UNGQR (UNitary matrix Generation after QR factorization) explicitly generates the unitary matrix Q from the QR factorization GEQRF. Recall that the QR factorization of a M x N matrix A is given by:

\[A = Q * R\]

where R is an (N x N) upper triangular matrix, and Q is an (M x N) unitary matrix with orthonormal columns, defined as the first N columns of a product of K Householder reflectors H of order M:

\[ \begin{align}\begin{aligned}Q &= H(0) * H(1) * . . . * H(K - 1),\\H(i) &= I - tau[i] * v * v^H\end{aligned}\end{align} \]

Function GEQRF does not explicitly form Q. The elements below the diagonal of A, i.e., the vectors v, with the array tau, represent the matrix Q as a product of a sequence of K Householder reflectors.

Function ungqr explicitly forms Q as a (M x N) unitary matrix, where M >= N >= K is required.
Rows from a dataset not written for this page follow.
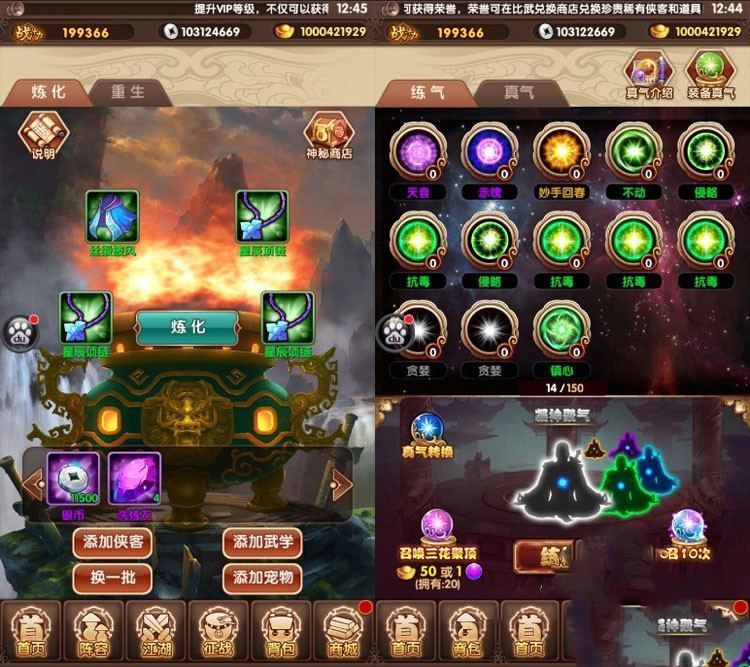Open the 装备真气 icon

710,74
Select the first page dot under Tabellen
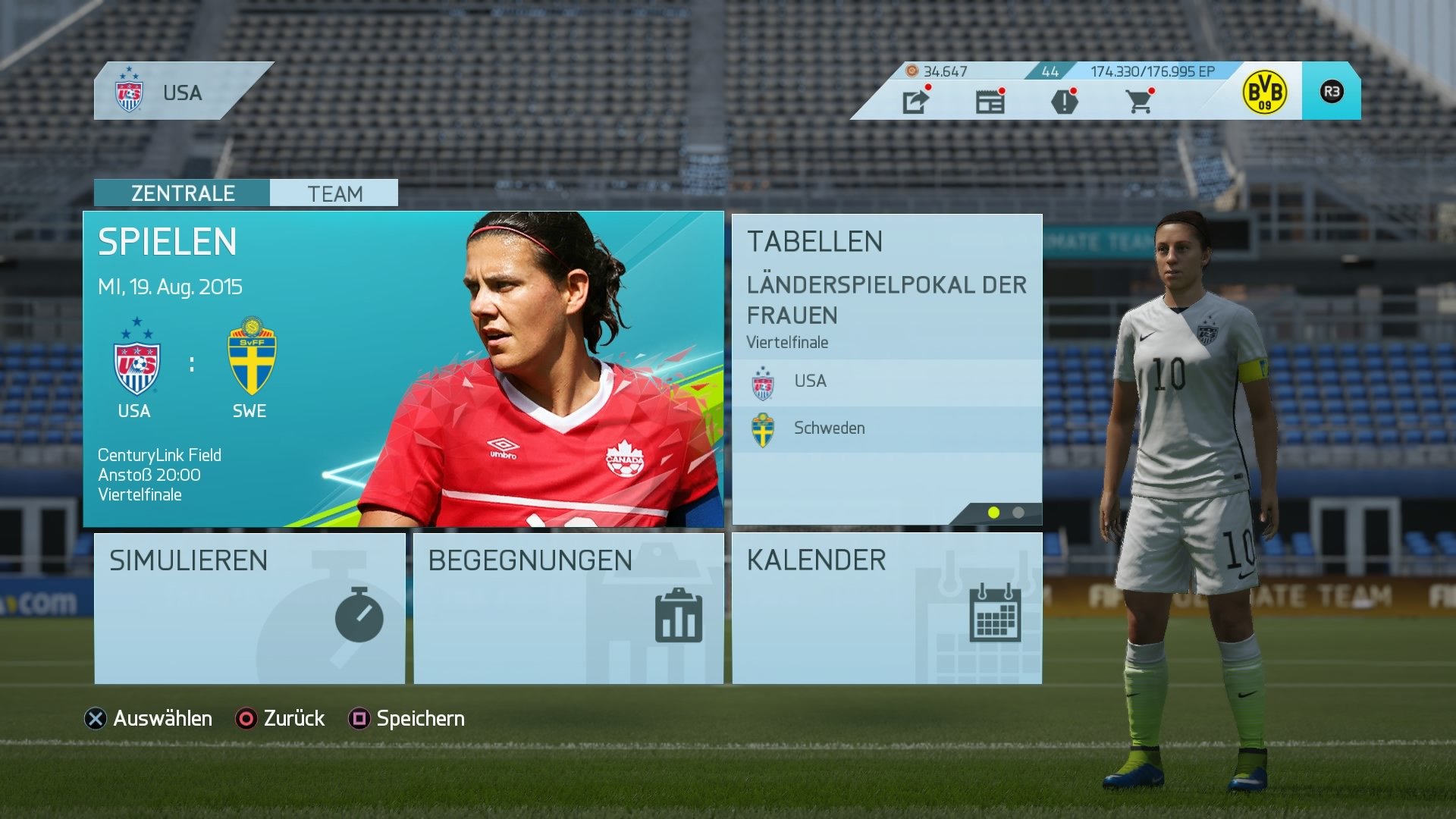1456x819 pixels. (x=993, y=513)
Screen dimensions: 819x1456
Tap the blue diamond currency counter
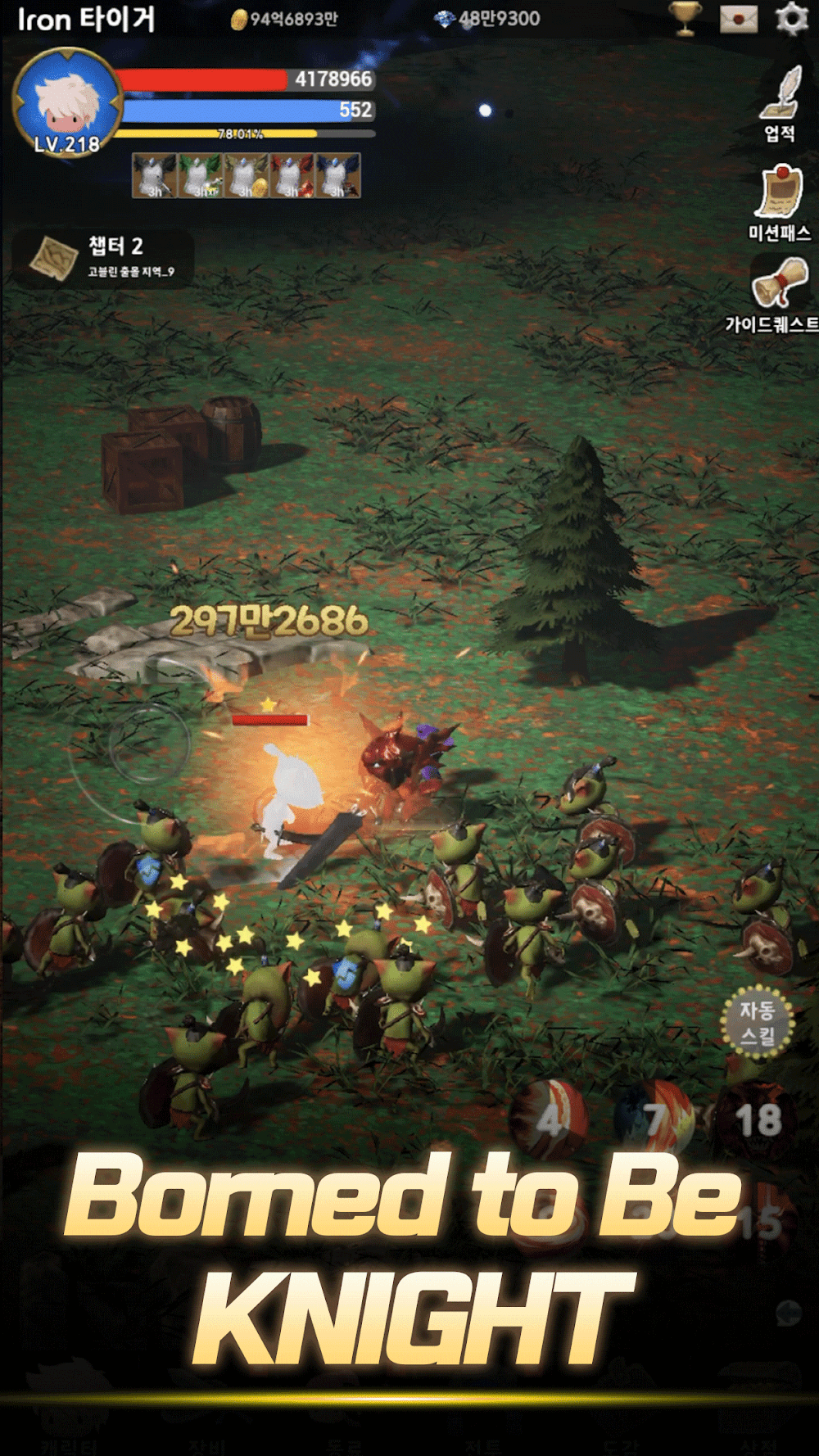pyautogui.click(x=487, y=19)

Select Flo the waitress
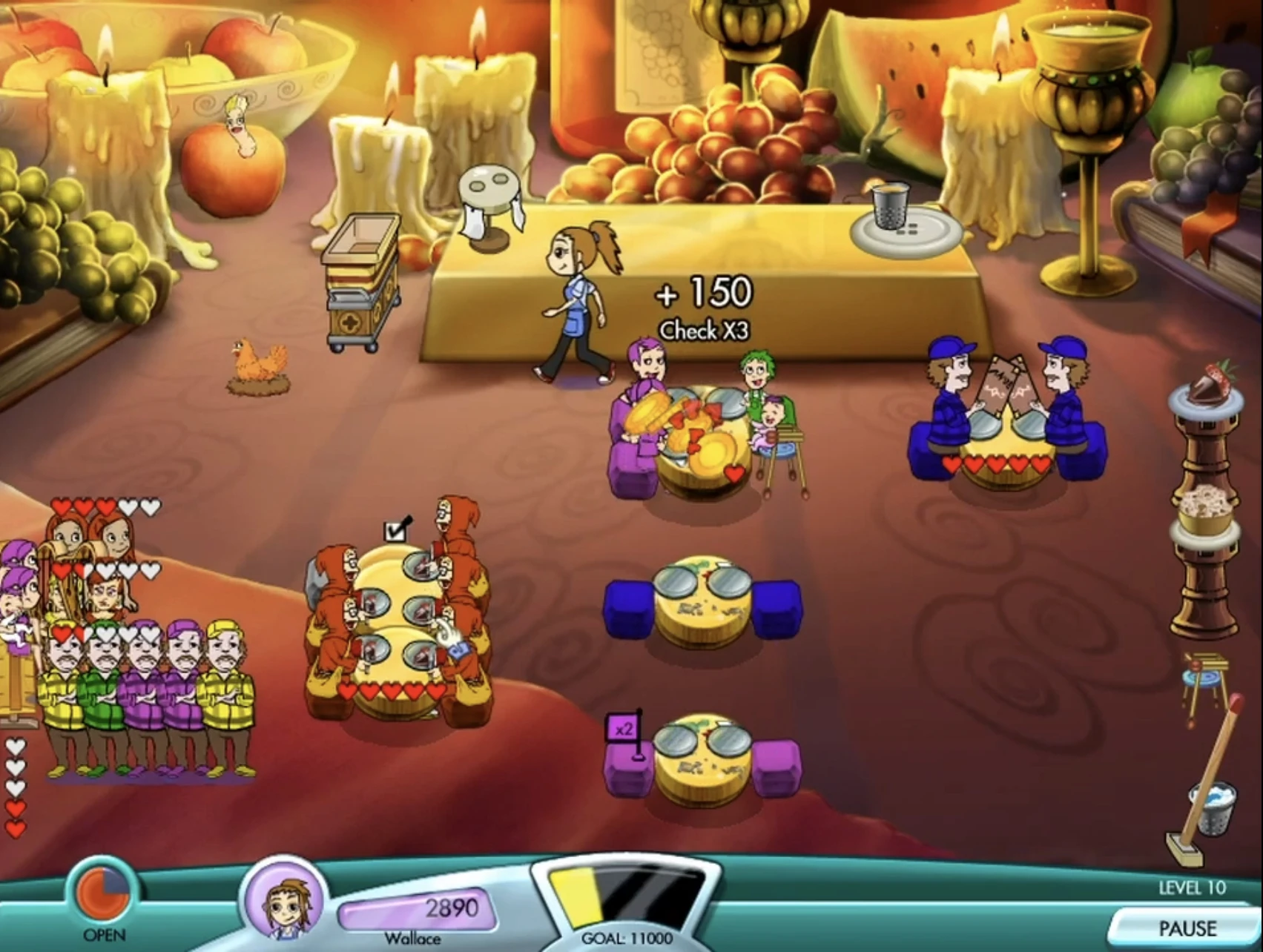point(578,297)
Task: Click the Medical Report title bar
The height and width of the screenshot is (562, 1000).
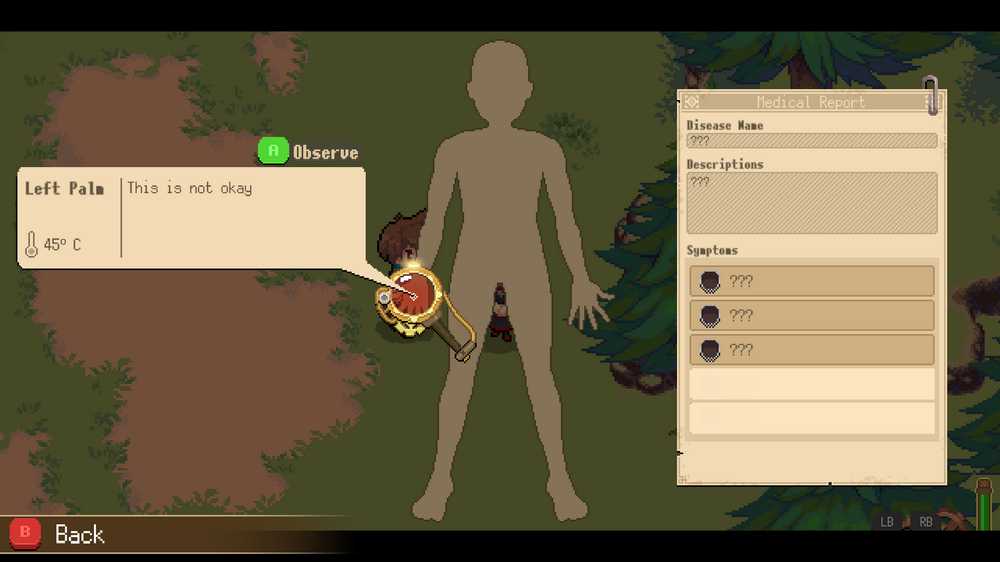Action: 810,102
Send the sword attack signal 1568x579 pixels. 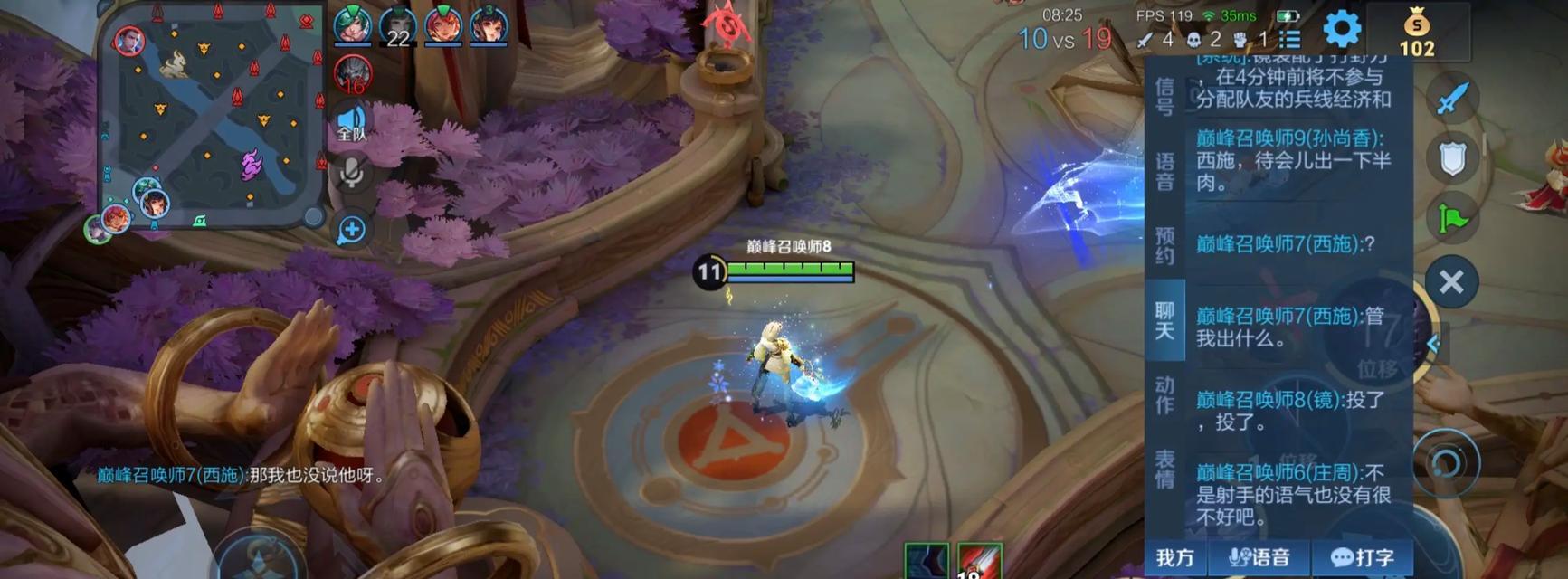[x=1452, y=98]
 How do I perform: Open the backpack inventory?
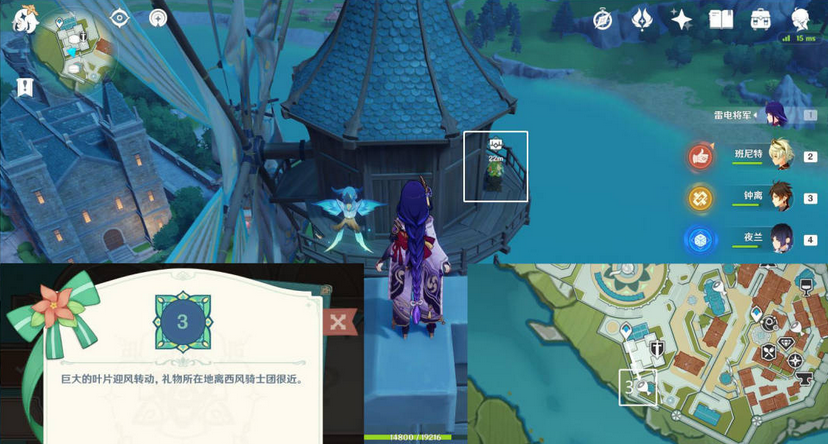click(x=761, y=19)
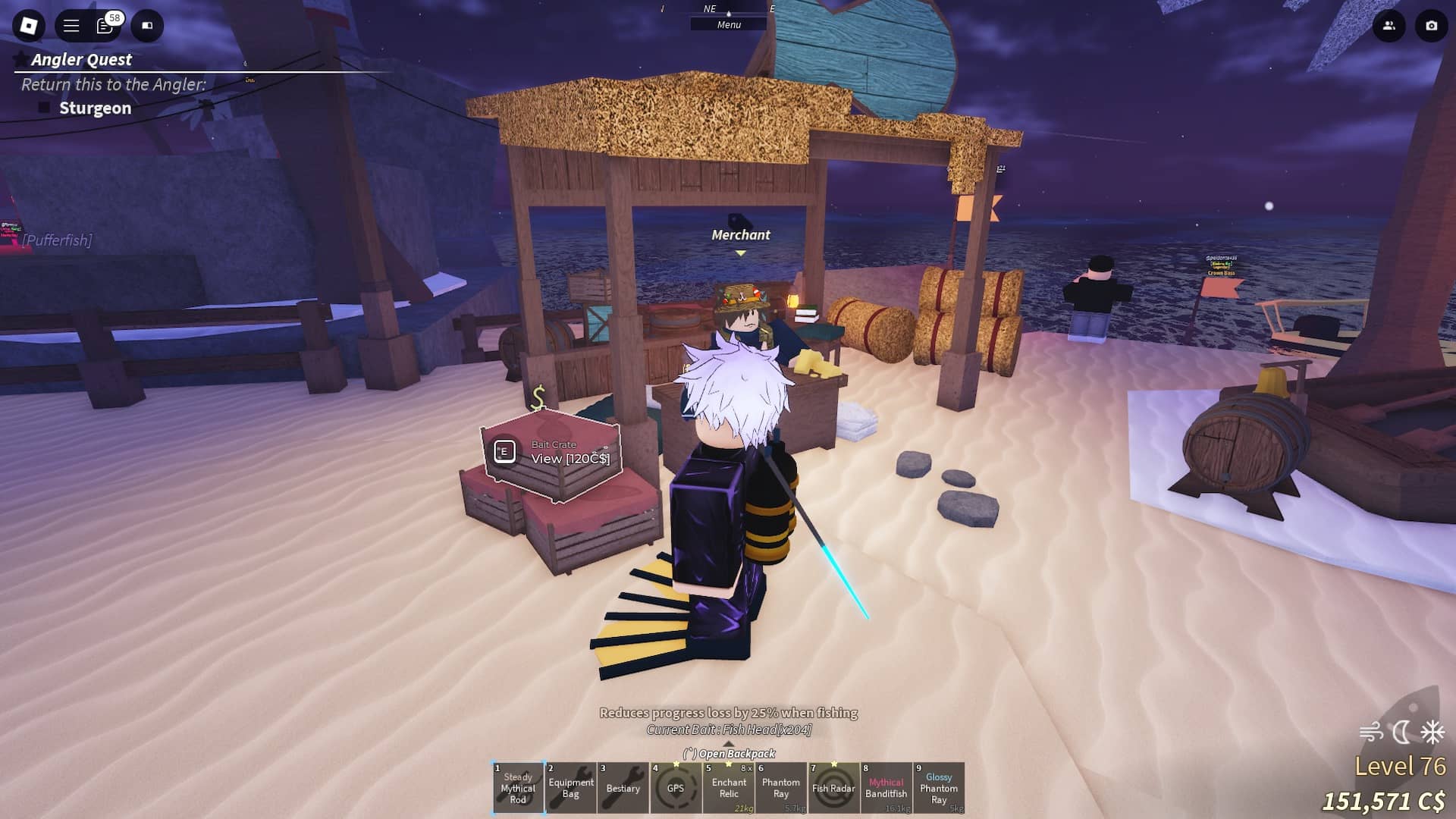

cuSolverDx ungqr device functions are (see Execution Methods):

__device__ void execute(data_type* A, const data_type* tau);
// with runtime leading dimensions
__device__ void execute(data_type* A, const unsigned int lda, const data_type* tau);

A is a batched M x N matrix coming from the output of GEQRF, with leading dimension lda >= M if A is in column-major layout, or lda >= N if A is row-major. The upper triangular part of A contains the vectors v that define the elementary Householder reflectors.

Array tau is an input array of size K for each batch, coming from the output of GEQRF.

After the function returns, A is overwritten with the matrix Q.

The functions support:

  1. A being either column- or row-major memory layout, see Arrangement Operator.

  2. Matrix A dimension M >= N >= K is required.